>> |
Tiver
I've been working on such a program to do image duplicate checking as i've been annoyed with what i've used out there. most of the ones i try crap out on me.
The method i'm using is resizing the image to some WxH size, adjustable by user but has to be same for a set of images to be compared. Then it equalizes the colors so it better matches images where one is brighter or darker than another but they show the same thing.
It builds a database of files and these resized images, i've been using 16x16 for my testing which results in 768 bytes data plus a bit more for filename and last modified date. Then the comparison operation works by calculating the avg distance between the pixels in the 2 16x16 normalized images. basically acting as if each RGB pixel is a 3D point. Then it determines the % difference as the avg distance over the max distance.
In my tests this works rather well, i have been tweaking it to help the results, but i've got the app running in building and displaying a list of duplicates. going to be another couple days of programming to make the interface nicer for actually selecting duplicates to delete.
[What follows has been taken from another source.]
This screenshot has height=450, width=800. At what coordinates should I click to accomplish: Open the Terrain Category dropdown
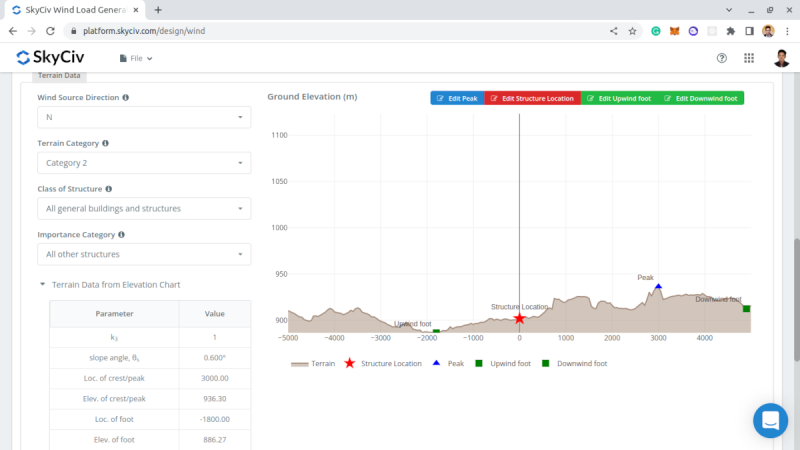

I also plan on letting you specify that some are not duplicates.
All of this data will be stored in a database as it processes so if it crashes or you kill the app, it can pick up where it left off. This also means scanning for duplicates will only have to create the "fingerprints" for each image once, which is by far the most expensive operation.
On my set of 20,000 images it took it 5 hours to build the fingerprints, and 1 hour to build the list of duplicate groups (which was about 1000 files, i hadn't scanned in quite a while).
|